Using the data that follows, return exactly the lines from the one that contains "Instruction: Click the search" through the one that contains "Open the 100 % zoom dropdown", ends included.

Task input>

################

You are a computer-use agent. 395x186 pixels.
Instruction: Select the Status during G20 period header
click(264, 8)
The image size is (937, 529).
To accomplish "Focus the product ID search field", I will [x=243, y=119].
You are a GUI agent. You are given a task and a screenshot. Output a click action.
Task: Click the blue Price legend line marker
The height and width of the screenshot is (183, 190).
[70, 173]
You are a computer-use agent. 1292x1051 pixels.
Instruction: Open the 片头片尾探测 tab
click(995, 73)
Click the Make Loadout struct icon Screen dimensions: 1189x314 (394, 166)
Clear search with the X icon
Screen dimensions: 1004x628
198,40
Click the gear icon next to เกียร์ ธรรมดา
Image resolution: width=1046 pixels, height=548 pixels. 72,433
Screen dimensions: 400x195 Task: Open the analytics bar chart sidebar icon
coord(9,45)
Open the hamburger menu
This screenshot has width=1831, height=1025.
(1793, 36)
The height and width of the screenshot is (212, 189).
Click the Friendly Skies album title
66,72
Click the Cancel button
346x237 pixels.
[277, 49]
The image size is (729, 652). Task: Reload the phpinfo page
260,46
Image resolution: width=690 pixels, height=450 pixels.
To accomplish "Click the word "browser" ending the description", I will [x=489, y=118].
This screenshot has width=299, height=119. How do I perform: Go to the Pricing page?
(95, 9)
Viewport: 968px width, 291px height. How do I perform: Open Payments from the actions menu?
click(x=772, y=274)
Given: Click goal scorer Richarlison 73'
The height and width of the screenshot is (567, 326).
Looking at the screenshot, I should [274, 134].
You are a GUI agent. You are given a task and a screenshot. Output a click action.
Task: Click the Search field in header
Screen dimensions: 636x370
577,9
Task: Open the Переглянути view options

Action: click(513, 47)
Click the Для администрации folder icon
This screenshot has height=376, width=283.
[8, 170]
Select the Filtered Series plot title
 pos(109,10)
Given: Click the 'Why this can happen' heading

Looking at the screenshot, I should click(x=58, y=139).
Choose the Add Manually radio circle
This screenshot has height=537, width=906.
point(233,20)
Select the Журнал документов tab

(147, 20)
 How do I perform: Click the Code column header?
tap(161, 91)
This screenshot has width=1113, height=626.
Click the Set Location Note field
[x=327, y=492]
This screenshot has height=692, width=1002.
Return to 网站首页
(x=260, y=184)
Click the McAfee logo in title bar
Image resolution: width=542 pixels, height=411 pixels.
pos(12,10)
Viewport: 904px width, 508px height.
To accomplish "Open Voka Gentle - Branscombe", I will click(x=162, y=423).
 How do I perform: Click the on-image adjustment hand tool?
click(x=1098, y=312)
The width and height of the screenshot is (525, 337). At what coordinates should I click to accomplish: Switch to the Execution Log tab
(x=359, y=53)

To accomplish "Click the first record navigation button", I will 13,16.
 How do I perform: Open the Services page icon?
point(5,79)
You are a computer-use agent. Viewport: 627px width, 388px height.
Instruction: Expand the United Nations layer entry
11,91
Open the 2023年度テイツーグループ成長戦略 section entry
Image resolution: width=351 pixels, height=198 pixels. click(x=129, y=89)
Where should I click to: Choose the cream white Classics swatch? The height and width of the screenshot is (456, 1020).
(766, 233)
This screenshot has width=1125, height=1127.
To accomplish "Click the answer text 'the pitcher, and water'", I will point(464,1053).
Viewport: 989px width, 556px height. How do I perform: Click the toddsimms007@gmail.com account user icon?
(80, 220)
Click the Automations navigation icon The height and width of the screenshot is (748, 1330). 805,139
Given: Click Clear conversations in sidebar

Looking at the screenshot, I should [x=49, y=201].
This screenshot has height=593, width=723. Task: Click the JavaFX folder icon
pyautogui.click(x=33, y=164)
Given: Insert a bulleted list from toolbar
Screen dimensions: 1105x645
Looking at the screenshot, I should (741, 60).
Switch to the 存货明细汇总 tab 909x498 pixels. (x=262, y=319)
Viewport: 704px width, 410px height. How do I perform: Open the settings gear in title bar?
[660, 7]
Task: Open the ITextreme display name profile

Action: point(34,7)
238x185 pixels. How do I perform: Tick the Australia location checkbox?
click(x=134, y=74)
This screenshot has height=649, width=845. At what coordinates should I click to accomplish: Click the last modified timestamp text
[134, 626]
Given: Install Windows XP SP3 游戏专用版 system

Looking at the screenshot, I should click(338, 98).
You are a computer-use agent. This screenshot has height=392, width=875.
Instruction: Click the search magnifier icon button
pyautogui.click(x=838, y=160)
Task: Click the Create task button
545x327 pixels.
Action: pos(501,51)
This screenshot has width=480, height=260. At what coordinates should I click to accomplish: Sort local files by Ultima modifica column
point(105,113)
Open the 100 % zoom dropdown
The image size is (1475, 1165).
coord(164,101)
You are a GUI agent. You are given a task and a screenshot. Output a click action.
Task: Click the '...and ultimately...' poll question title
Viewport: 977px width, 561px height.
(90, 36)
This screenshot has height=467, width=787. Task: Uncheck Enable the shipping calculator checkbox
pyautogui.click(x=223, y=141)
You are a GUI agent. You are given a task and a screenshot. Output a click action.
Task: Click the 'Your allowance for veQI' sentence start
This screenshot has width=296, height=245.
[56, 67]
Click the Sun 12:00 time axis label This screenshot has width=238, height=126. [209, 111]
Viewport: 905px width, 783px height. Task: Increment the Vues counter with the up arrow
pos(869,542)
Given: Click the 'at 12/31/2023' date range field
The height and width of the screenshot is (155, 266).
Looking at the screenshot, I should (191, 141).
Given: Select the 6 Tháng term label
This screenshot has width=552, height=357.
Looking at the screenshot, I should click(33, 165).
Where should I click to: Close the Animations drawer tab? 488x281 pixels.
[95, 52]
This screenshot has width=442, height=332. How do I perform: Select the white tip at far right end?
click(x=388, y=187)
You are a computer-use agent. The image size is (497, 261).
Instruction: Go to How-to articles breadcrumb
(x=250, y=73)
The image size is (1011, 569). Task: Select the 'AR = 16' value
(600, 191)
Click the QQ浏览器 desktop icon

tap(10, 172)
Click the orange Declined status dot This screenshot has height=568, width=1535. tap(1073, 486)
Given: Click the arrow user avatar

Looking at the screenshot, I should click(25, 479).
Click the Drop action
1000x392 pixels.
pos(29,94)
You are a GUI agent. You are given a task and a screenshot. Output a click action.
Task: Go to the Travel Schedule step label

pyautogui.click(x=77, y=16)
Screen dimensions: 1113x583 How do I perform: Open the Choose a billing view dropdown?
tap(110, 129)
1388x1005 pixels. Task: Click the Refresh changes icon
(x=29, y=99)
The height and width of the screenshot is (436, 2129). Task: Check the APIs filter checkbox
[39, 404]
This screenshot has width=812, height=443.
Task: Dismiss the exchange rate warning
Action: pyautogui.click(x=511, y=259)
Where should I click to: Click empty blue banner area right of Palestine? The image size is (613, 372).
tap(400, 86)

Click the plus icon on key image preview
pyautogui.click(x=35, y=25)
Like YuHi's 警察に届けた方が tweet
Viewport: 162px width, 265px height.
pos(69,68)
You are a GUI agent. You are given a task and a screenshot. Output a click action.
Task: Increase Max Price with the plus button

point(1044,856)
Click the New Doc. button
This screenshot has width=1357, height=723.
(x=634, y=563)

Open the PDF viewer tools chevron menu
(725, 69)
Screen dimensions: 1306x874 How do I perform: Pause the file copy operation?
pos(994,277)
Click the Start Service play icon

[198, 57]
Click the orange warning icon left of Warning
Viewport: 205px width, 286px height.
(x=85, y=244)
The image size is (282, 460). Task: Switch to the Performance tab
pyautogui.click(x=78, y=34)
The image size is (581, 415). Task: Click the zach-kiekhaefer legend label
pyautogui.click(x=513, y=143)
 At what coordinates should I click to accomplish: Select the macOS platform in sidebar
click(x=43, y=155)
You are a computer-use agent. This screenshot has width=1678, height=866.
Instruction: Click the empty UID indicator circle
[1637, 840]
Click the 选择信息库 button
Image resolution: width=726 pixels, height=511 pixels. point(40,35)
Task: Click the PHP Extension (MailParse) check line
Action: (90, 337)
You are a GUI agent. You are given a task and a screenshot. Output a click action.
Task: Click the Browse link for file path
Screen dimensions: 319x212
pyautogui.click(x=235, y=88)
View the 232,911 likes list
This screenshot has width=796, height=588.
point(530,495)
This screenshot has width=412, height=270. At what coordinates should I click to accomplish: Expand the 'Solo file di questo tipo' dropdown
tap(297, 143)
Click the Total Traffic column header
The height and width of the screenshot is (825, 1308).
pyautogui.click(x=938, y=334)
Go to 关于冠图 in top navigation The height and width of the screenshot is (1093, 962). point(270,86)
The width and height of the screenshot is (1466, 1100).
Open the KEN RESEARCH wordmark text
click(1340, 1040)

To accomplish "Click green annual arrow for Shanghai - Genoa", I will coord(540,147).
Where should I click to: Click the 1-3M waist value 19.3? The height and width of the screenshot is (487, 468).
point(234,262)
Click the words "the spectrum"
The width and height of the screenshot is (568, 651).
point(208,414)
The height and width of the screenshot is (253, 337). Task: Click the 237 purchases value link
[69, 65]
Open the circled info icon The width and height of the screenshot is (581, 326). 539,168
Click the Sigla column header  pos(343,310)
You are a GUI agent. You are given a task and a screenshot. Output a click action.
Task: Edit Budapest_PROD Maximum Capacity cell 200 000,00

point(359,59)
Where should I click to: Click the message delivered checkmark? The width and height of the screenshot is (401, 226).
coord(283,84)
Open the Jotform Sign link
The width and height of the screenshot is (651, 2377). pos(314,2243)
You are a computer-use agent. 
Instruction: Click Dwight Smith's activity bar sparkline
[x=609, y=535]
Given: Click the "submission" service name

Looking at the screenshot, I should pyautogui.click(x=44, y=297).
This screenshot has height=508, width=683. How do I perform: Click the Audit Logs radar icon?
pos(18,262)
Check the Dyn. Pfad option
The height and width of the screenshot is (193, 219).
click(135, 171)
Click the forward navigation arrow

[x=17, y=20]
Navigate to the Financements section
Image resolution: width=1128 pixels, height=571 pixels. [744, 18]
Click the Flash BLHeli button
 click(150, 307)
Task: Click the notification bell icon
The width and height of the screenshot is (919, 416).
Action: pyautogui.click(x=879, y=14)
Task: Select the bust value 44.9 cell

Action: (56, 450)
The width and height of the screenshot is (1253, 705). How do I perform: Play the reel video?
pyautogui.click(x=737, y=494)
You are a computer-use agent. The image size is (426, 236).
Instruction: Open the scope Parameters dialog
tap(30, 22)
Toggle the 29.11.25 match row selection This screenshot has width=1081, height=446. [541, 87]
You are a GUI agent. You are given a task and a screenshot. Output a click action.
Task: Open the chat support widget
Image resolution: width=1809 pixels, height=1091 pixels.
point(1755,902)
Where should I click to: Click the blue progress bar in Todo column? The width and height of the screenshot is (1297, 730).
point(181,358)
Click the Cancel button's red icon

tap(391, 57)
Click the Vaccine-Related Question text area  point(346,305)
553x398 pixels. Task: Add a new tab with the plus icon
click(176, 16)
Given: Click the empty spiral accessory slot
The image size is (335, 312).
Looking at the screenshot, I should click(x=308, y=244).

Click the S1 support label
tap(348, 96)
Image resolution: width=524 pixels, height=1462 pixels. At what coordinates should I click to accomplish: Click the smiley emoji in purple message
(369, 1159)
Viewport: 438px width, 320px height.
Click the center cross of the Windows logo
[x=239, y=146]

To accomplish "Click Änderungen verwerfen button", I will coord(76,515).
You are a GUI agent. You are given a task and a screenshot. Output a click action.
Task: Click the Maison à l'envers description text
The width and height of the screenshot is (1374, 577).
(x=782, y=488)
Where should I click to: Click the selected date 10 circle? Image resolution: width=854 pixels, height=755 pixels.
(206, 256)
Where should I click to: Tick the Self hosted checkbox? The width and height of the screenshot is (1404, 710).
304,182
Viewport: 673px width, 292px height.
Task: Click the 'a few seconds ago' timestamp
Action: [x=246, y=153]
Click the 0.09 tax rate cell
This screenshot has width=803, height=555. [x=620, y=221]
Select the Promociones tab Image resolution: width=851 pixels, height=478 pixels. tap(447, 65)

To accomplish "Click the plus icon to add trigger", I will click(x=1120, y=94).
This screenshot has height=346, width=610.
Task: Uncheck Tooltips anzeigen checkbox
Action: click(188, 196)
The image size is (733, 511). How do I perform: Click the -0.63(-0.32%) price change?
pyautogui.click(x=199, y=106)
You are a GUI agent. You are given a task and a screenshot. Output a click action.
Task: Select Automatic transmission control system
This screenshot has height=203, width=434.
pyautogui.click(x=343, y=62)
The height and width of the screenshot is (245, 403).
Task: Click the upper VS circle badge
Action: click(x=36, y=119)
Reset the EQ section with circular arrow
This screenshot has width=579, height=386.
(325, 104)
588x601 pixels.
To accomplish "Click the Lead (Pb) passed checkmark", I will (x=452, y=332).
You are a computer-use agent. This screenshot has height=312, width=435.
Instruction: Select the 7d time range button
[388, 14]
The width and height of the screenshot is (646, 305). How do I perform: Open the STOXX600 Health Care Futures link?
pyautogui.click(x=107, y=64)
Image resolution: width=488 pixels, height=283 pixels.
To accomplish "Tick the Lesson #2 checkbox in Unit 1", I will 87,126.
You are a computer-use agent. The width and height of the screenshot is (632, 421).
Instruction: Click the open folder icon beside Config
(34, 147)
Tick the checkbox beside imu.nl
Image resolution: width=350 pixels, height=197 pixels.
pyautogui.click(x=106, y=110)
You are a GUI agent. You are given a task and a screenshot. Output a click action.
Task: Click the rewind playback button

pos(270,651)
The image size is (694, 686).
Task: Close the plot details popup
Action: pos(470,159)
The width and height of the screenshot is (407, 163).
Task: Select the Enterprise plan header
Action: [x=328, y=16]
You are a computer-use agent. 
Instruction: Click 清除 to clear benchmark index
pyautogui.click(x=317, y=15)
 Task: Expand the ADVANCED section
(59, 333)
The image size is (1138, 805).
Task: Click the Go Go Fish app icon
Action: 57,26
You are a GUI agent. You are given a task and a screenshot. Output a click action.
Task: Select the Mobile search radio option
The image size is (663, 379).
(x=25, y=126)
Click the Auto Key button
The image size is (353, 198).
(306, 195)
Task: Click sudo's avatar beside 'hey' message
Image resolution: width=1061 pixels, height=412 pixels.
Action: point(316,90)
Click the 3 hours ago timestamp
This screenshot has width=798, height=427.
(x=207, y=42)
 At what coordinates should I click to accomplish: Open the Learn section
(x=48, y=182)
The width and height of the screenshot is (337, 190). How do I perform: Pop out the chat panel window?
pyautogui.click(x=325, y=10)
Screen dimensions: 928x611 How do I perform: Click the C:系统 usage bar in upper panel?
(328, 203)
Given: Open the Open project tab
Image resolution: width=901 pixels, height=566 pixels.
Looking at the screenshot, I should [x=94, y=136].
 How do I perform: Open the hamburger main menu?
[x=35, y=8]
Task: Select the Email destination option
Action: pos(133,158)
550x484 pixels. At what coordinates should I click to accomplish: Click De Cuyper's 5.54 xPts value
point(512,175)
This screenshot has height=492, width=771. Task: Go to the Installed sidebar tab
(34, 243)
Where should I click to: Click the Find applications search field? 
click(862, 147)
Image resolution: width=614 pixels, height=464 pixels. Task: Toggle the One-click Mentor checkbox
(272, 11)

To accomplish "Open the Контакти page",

################

Solved problem>
Instruction: Click the search magnifier icon button
pyautogui.click(x=838, y=160)
Task: Click the Create task button
545x327 pixels.
Action: pos(501,51)
This screenshot has width=480, height=260. At what coordinates should I click to accomplish: Sort local files by Ultima modifica column
point(105,113)
Open the 100 % zoom dropdown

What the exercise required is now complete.